Committed to PEOPLE'S RIGHT TO KNOW
Vol. 4 Num 208 Fri. December 26, 2003  
   
Business


Ship-breakers set for a slump
Price of old ships goes up 50pc in two months


The ship-breaking industry has been threatened with the decline in import of old scrap ships for the last two months due to price hike in the international market.

About 80 per cent of the total 32 ship-breaking units at Sitakunda has become inoperative while the others are now engaged in breaking vessels imported long before.

The crisis in ship-breaking industry also hit the re-rolling mills, which mainly use raw materials from the scrapped ships to manufacture rods and corrugated sheets.

The price of old ships has gone up by over 50 per cent in the last two months, sources in the ship-breaking industry said. Now these ships are sold at over 300 US dollars per ton, which was below 200 dollars two months ago.

"We cannot compete in the international market for this unusual price hike," said Kabir Khan, secretary of Bangladesh Ship Breakers Association (BSBA). "Moreover, import duty on scrap ships is also high," he added.

Khan said only three small ships have been imported for scrapping after the price increase. "Usually, on average ten vessels are brought from abroad per month. But now our ship breakers are losing interest to import old ships."

Anam Chowdhury, a beaching captain engaged by ship-breakers at Sitakunda said, "Now I don't find ships for beaching in the yards most of which remain idle."
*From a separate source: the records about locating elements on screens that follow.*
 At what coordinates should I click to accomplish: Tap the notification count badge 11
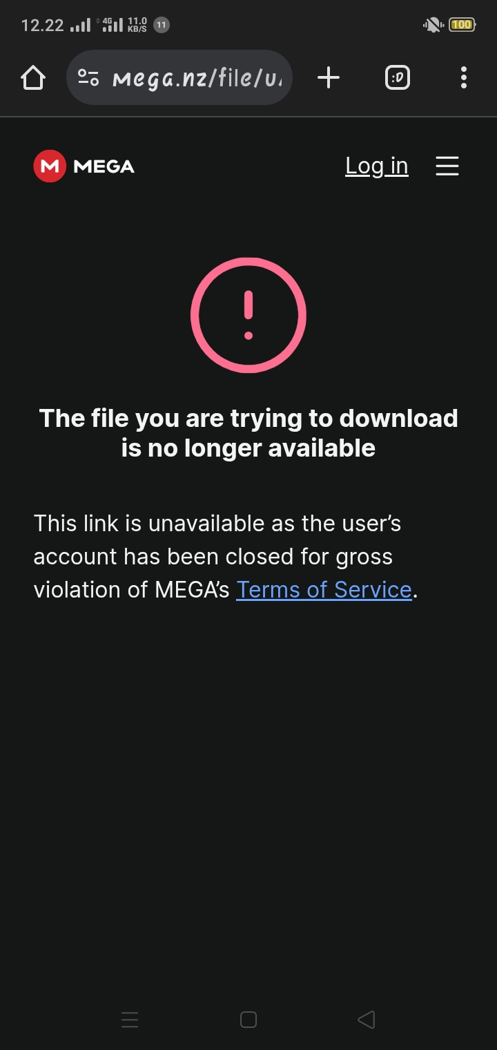click(x=162, y=25)
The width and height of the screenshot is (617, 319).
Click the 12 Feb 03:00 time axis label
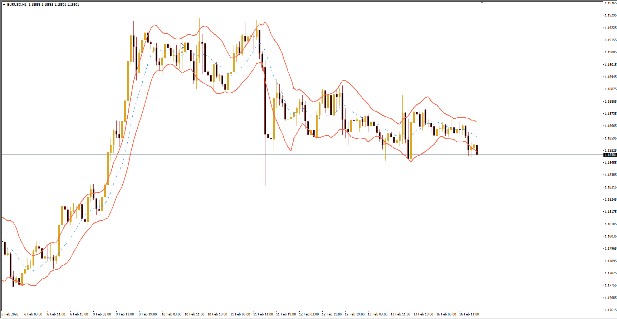point(309,314)
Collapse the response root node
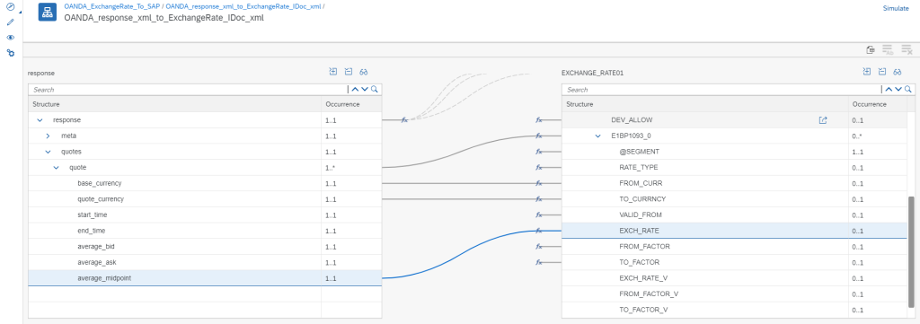Screen dimensions: 920x324 pyautogui.click(x=40, y=120)
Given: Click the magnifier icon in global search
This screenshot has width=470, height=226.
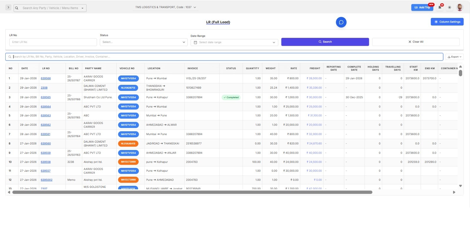Looking at the screenshot, I should tap(17, 8).
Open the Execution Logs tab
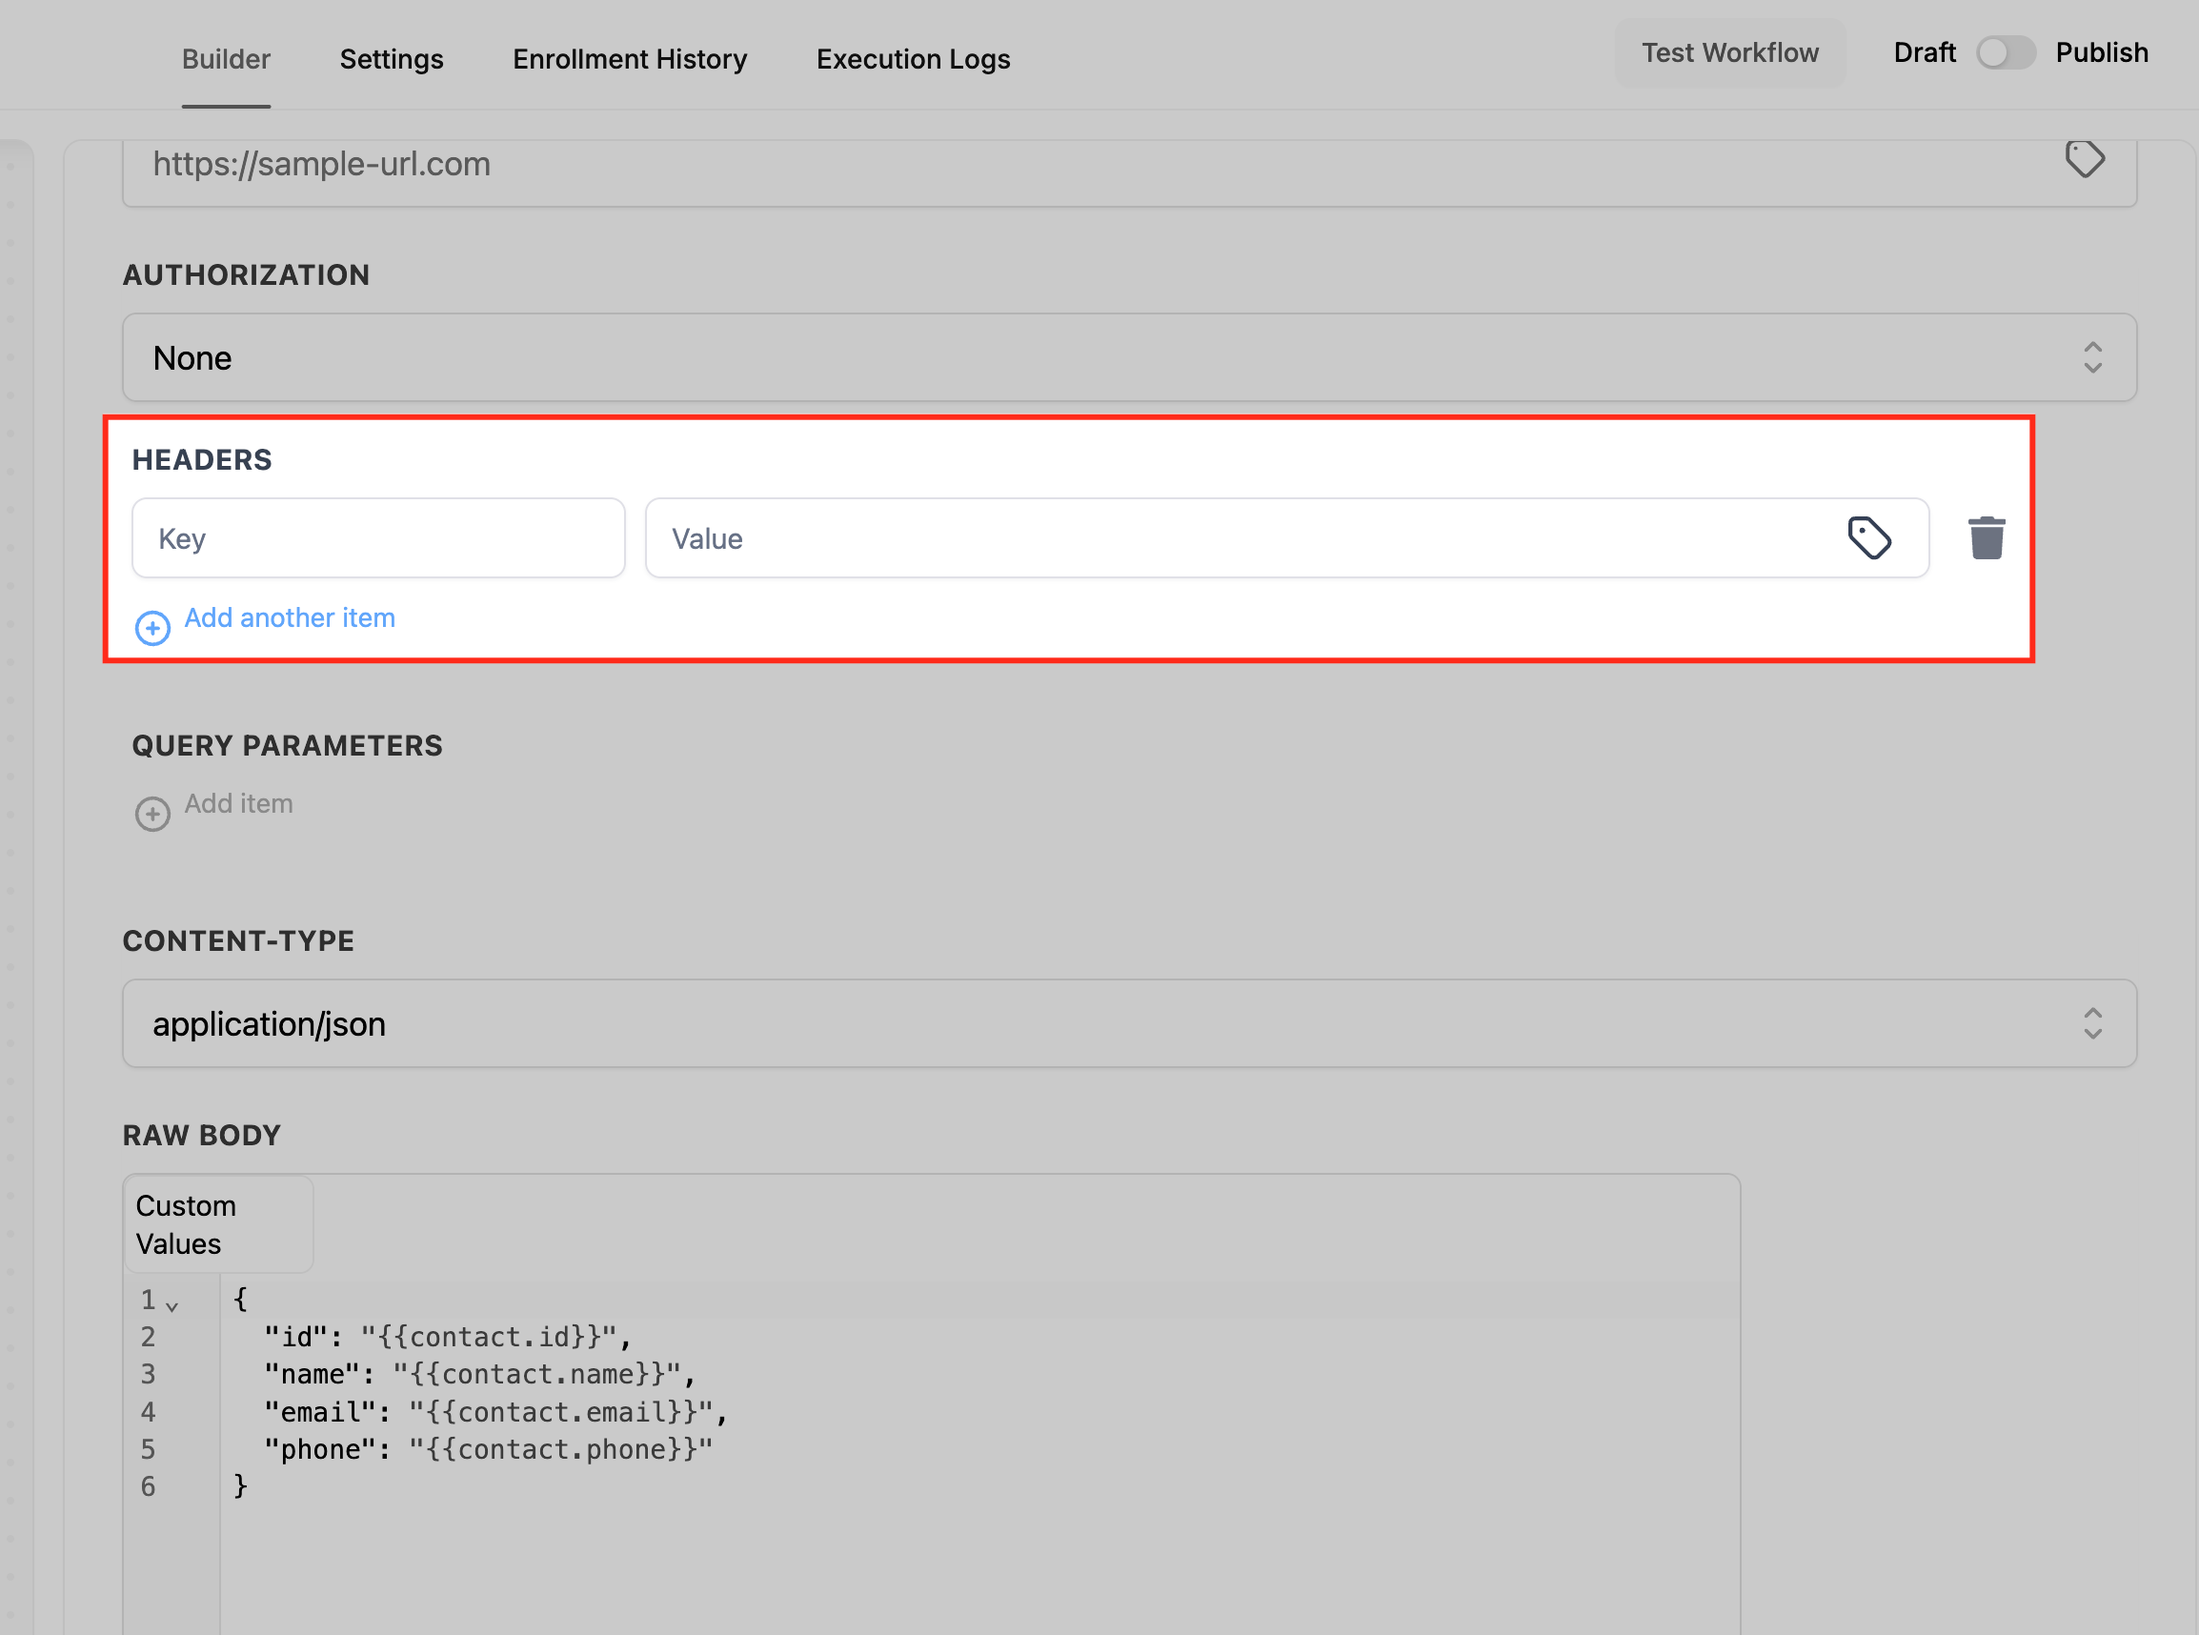The width and height of the screenshot is (2199, 1635). pos(912,59)
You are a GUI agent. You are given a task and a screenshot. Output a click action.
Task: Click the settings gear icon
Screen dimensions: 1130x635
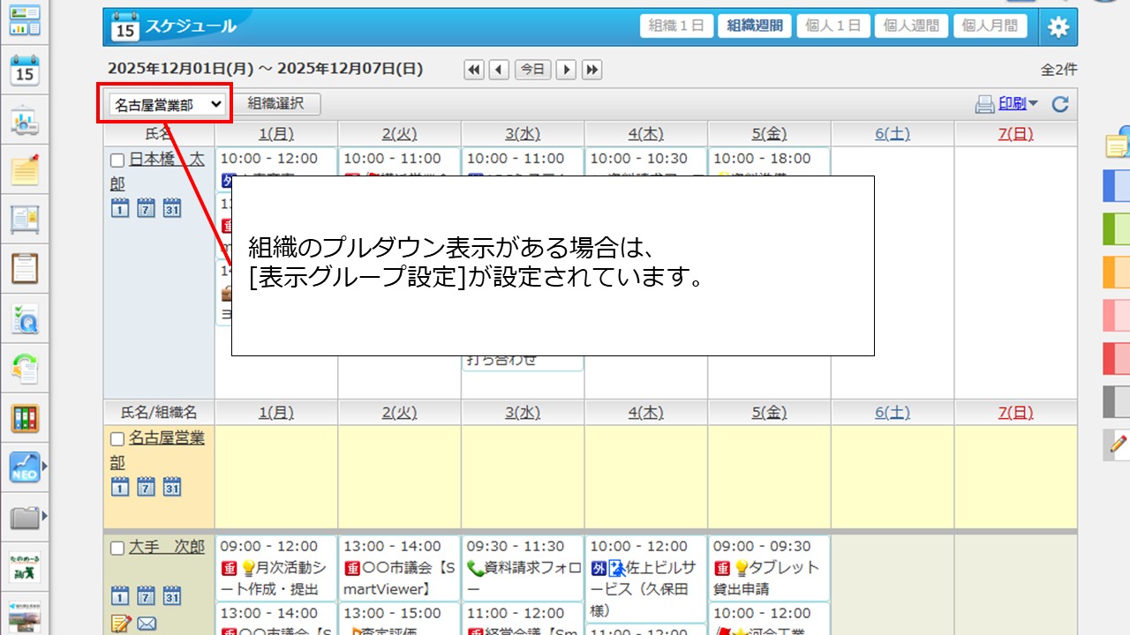point(1058,27)
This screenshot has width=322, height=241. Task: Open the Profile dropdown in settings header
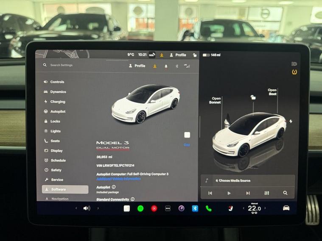point(137,66)

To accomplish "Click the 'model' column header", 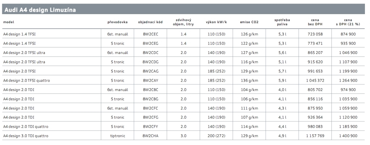I will pos(9,22).
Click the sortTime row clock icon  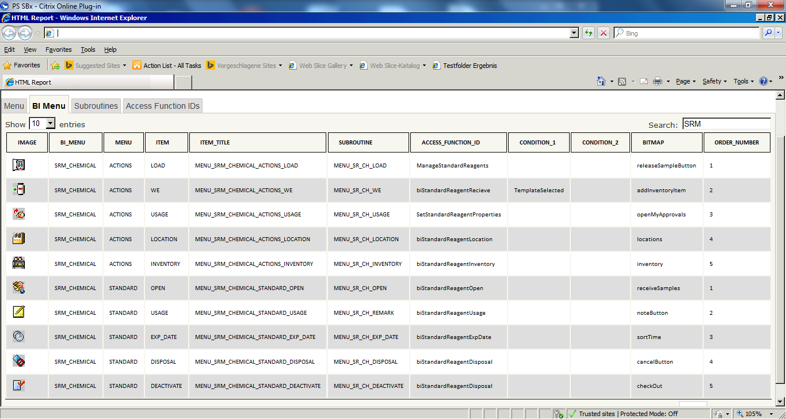(x=19, y=337)
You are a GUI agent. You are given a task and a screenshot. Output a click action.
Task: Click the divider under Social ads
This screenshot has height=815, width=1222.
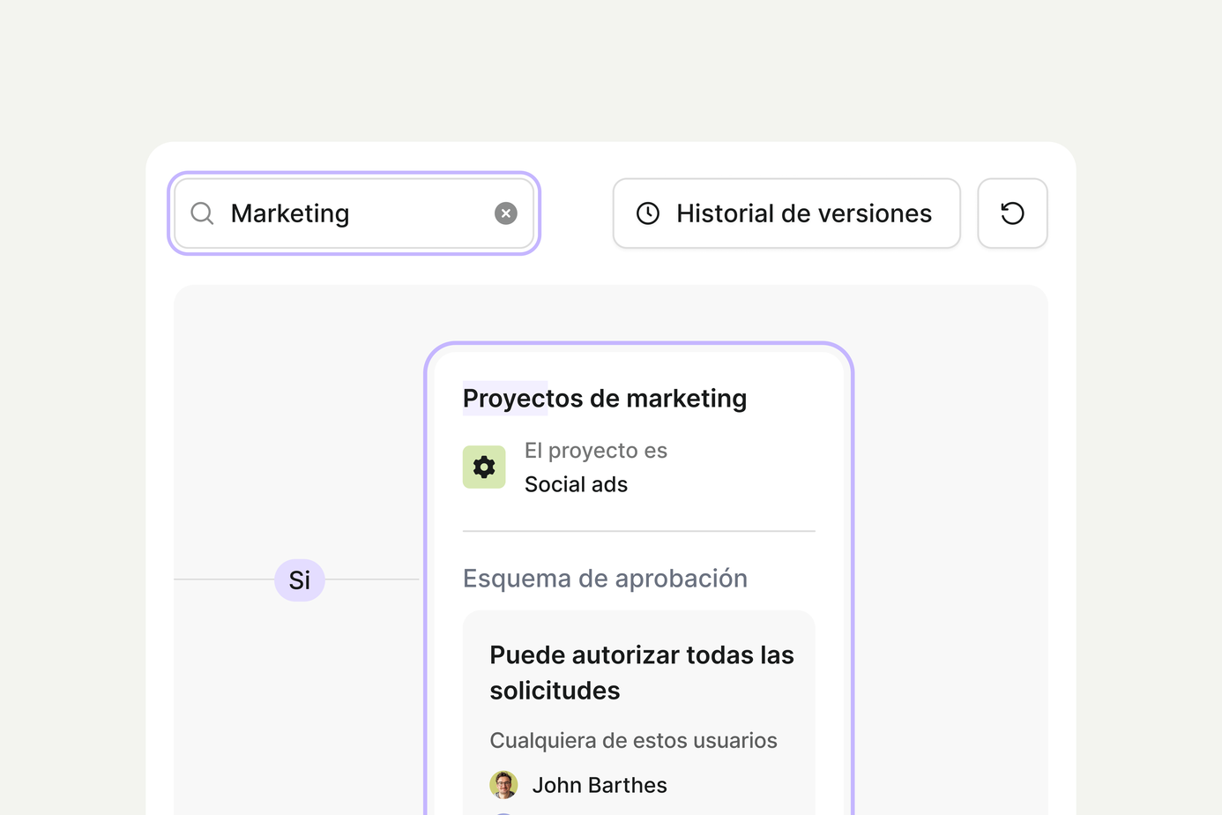[639, 531]
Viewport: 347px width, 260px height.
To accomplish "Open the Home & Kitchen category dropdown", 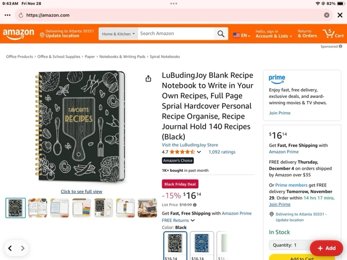I will (118, 34).
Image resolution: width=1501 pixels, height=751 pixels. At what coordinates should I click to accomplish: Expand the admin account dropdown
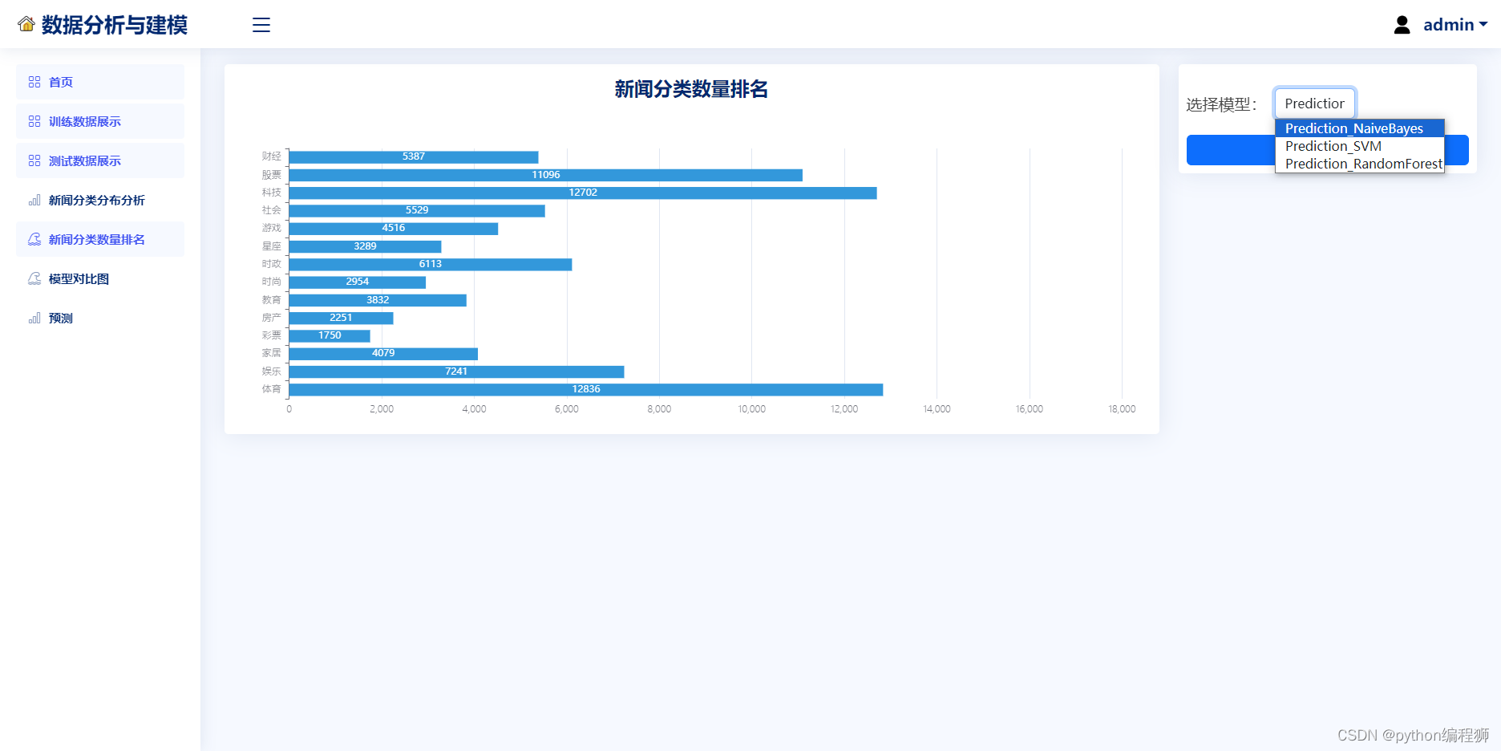pos(1453,24)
"With the suspension of ship breaking works, huge workforce in this highly labour intensive industry fell unemployed," he added.

The ship-breaking industry employs about three lakh labourers in 32 units on the Sitakunda coast. About 10 lakh people directly or indirectly depend on this sector, association sources said.

Several hundred shops sprung up around the ship breaking yards to sell goods and accessories, including generators, toiletries, furniture and cables, collected from the scrapped ships.

Industry sources said with the rise in freight charges across the globe most of the shipping companies are now pressing their old vessels into the commercial operation after repairing them instead of selling them.

As a result, there has been a shortage of scrap vessels in the global markets, said Captain Habibur Rahman, a nautical surveyor of Mercantile Marine Department

Old vessels, especially oil tankers, are usually imported from different ports in the Gulf and Singapore.

Meanwhile, about 70 per cent of the re-rolling mills using raw materials from the ship-breaking industries, have been forced to suspend operation due to lack of scraps.

"Thousands of our workers are now unemployed while the development works are also being disrupted," said Abu Bakar, vice president of Re-rolling Mills Association.

Ship-breaking units supply about one million tons of scraps annually and the government earns Tk 600 crore revenue from this sector, association sources said.